The plane was almost full. I noticed people’s stares. Martin is a big man and he filled his business class seat. “Almost home,” we both said. When we prepared to exit the plane from the top of the cargo lift, I was extremely happy to see Mungai Kamau, Martin’s dear friend and a YL area director in Kenya, at the bottom. I was excited to see his face and his strong arms too.

Tears, laughter and great joy filled the area when we met at least 20 friends and family in Nairobi. Many things felt holy on this trip- that was a big one. Martin’s wife Alice and I rode with Martin in the ambulance to the hospital. Our group filled the patient area in the ER. The funniest people in the world, Martin’s friends, were making him laugh saying how perfect the hospital gown color was and that he should stick with that look. Martin said the longer flight and the terrible time in Addis was all worth it to be back home.

Steve Larmey and I requested to speak with Dr. Silverstein and he invited us to his office where he read out loud the summary that Dr. Laura Tormoehlen (a neurologist on the YL Africa committee) had sent me to give to him. He had already ordered or agreed to order everything we hoped for.

Then the most exciting thing happened. Martin MOVED HIS LEFT LEG!!! It was a gift to Martin and everyone, but I felt God’s personal blessing on me. I had been praying that Martin would move something during our long journey. It reminds me of the Black Spiritual song, “He may not come when you want Him, but He’ll be right on time.” Please dear God continue to heal Martin, your faithful servant and leader of so many.

I left Nairobi on the evening of that same day. My heart was light knowing that Martin had excellent medical care and was beginning to heal.
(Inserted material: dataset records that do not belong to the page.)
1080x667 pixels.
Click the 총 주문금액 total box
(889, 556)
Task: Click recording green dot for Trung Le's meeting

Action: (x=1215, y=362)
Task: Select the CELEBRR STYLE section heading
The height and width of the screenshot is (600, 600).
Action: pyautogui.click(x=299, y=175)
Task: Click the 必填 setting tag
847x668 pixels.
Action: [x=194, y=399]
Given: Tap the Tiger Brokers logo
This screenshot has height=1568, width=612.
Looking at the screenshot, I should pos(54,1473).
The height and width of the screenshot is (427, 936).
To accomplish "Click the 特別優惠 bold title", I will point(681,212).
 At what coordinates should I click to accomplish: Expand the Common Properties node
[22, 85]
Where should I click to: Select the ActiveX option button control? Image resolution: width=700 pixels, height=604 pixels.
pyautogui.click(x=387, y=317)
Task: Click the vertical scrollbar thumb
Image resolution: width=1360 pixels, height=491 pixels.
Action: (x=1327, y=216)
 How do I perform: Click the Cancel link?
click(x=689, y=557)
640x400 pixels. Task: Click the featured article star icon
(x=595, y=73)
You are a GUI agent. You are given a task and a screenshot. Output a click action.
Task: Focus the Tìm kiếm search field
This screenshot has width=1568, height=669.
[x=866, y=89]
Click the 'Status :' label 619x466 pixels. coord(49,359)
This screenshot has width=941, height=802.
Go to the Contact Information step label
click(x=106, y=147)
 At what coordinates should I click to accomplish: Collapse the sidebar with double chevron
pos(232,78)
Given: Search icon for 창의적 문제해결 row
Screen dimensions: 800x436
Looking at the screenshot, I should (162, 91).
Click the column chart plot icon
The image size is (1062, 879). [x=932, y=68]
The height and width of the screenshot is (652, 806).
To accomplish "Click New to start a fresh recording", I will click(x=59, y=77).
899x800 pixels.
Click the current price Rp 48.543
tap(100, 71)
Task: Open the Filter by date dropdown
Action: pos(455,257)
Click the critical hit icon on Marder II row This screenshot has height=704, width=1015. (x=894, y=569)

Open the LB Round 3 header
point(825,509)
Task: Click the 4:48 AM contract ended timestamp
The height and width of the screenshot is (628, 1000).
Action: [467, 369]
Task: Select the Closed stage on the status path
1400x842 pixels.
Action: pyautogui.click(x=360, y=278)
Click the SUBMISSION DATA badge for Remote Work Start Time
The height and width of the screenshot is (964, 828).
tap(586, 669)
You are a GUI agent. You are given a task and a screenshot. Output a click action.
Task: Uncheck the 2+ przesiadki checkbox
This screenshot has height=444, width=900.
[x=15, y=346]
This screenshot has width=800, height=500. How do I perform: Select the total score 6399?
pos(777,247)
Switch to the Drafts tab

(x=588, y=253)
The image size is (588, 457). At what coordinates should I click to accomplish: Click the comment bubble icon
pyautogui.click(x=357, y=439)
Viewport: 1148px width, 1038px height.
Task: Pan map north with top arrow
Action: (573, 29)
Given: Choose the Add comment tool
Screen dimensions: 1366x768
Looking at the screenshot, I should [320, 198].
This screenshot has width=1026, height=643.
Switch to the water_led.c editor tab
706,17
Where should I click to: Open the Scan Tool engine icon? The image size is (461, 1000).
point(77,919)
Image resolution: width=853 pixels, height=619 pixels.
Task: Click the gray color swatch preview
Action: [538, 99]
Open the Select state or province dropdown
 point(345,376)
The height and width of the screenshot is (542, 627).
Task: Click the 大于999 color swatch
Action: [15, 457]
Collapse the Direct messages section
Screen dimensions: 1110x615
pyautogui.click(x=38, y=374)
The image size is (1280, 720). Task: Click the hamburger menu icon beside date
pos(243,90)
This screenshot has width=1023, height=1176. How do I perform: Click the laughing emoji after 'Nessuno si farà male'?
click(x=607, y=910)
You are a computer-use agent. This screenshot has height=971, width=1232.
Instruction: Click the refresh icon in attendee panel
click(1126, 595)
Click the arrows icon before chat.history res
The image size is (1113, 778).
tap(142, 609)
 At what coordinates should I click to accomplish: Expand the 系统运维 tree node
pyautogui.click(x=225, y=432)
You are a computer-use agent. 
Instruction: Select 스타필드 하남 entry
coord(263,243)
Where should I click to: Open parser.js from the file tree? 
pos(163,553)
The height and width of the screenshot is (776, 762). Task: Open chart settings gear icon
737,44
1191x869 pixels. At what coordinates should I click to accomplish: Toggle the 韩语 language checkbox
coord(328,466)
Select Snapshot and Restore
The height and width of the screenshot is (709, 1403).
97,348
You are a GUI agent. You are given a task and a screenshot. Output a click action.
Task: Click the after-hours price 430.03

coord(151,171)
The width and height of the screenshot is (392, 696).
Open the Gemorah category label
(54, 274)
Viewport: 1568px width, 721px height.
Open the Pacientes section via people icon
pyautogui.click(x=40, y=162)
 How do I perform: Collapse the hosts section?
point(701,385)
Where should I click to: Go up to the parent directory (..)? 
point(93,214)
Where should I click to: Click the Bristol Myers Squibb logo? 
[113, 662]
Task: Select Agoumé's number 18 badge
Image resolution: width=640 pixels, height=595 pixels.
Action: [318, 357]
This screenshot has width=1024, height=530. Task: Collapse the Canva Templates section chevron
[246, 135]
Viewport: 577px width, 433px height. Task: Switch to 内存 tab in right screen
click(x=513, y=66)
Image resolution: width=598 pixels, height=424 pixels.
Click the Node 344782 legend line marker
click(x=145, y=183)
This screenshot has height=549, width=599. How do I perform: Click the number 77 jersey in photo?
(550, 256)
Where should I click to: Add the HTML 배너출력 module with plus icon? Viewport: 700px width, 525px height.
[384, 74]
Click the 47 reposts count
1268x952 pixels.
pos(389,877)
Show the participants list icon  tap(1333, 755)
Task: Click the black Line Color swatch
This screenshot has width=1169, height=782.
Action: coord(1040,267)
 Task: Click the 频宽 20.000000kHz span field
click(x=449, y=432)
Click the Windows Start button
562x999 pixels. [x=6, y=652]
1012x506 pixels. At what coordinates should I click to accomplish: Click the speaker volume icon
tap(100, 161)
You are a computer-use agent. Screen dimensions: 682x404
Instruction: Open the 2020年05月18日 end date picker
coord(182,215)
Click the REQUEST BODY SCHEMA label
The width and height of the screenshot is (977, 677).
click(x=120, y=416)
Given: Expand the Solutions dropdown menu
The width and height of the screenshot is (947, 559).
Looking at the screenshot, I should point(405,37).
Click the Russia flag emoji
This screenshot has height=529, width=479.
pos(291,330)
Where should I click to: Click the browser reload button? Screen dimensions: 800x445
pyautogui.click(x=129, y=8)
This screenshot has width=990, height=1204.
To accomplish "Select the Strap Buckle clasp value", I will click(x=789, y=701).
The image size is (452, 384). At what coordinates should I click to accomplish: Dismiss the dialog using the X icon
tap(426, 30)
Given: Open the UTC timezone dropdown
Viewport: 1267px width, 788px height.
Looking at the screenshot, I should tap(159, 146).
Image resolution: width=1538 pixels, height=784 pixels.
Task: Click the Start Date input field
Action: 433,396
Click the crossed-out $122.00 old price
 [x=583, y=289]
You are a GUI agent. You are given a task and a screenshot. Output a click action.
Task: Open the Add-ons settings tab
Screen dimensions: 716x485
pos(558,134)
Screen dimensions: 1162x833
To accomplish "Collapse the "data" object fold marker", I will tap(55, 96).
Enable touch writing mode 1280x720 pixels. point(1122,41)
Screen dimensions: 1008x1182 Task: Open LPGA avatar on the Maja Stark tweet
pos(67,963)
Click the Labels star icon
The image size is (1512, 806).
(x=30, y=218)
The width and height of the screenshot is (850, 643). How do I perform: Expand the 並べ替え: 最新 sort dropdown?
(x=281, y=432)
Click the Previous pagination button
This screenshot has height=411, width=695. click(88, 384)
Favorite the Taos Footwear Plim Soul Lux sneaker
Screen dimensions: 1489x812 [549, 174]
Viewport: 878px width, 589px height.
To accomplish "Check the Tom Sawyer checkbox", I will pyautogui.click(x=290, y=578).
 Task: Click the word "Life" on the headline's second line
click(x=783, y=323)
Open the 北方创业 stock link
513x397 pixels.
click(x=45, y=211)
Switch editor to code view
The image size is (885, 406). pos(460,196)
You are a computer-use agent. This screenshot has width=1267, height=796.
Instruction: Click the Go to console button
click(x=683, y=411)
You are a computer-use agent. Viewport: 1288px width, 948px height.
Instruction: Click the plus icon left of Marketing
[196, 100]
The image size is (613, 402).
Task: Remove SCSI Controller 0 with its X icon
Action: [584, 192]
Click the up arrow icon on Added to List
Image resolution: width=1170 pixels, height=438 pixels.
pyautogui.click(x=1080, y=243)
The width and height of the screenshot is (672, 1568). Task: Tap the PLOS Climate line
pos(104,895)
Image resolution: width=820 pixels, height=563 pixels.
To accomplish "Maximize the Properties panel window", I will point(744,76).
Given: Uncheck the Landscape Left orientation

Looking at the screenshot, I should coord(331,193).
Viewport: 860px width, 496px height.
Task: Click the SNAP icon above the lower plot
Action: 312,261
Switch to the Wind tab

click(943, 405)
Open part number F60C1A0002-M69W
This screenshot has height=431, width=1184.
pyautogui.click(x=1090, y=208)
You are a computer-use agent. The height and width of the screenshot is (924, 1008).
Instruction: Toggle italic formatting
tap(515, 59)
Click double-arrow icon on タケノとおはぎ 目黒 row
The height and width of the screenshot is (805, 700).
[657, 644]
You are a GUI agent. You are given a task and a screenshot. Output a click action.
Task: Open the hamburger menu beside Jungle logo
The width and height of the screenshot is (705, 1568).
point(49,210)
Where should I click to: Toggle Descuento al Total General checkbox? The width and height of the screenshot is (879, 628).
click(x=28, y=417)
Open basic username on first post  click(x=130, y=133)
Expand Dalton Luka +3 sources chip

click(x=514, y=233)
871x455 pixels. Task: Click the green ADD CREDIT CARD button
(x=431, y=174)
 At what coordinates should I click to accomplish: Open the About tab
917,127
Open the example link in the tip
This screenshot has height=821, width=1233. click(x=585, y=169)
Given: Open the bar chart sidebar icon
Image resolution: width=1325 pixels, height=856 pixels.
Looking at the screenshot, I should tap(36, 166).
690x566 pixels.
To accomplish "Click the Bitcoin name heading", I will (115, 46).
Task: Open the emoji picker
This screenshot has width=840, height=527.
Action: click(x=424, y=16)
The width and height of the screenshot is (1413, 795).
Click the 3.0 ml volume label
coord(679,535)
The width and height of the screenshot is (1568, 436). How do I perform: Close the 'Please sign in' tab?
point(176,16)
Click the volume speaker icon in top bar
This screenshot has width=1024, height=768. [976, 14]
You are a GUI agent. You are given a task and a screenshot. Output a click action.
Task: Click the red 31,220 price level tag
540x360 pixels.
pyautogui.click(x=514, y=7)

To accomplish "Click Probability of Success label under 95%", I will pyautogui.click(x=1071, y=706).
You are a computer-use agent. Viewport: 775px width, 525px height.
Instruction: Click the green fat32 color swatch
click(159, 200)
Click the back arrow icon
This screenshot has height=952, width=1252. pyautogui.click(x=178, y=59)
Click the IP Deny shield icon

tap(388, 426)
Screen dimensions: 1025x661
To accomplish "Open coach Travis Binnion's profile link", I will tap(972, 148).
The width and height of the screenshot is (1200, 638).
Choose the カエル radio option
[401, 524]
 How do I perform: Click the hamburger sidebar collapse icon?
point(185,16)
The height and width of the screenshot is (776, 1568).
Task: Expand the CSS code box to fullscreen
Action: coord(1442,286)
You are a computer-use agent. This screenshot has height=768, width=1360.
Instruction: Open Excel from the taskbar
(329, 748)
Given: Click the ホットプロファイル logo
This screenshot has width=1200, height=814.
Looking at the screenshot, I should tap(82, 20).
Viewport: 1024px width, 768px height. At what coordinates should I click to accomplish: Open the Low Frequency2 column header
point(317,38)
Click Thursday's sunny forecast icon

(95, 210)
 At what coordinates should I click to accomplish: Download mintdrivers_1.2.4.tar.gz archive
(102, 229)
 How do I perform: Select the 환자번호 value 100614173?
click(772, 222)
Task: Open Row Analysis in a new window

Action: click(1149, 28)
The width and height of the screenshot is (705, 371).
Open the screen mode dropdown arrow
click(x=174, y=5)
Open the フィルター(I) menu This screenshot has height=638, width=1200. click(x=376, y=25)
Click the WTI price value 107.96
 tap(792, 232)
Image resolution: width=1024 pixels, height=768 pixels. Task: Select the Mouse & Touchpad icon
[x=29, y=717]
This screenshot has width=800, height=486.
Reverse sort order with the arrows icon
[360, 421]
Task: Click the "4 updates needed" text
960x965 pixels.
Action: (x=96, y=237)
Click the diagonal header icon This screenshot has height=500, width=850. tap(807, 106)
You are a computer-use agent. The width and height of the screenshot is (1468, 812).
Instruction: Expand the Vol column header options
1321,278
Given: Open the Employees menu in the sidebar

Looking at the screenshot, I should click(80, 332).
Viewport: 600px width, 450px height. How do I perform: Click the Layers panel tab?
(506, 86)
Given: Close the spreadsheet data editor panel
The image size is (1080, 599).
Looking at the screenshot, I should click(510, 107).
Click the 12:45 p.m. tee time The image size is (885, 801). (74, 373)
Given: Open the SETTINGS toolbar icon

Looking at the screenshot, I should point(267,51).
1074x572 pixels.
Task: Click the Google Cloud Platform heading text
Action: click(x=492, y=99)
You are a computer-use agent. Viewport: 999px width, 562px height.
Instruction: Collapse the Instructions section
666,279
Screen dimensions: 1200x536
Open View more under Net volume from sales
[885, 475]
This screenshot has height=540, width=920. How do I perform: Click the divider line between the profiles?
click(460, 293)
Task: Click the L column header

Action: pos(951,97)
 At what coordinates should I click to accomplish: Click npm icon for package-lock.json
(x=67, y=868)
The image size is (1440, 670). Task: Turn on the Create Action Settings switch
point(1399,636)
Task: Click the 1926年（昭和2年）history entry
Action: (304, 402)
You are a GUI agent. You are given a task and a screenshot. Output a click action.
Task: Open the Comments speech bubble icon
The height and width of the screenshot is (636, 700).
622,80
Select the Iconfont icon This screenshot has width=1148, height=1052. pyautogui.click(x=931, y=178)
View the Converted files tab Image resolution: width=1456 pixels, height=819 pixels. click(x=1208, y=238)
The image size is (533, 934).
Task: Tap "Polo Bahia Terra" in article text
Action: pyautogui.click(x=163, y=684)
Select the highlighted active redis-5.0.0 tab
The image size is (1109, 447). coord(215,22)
Being with his family and praying friends was healing to his heart also.

My verse for Martin is: “But he said to me, “My grace is sufficient for you, for my power is made perfect in weakness. Therefore I will boast all the more gladly of my weaknesses, so that the power of Christ may rest upon me.” 2 Corinthians 12:9

Although Paul’s weakness was permanent, I am praying that Martin’s weakness will be temporary. Overall, I pray that this time of weakness will bring glory to God and His power would be made perfect in Martin. I pray that Martin and the world will see it, and make God famous for it.

My verse is:
“For the eyes of the Lord run to and fro throughout the whole earth, to give strong support to those whose heart is blameless toward him.” 2 Chronicles 16:9a.

Through the blood of Christ, we have blameless hearts and are forgiven. I am thankful that God could use me to support my gentle giant of a friend Martin, and help get him home.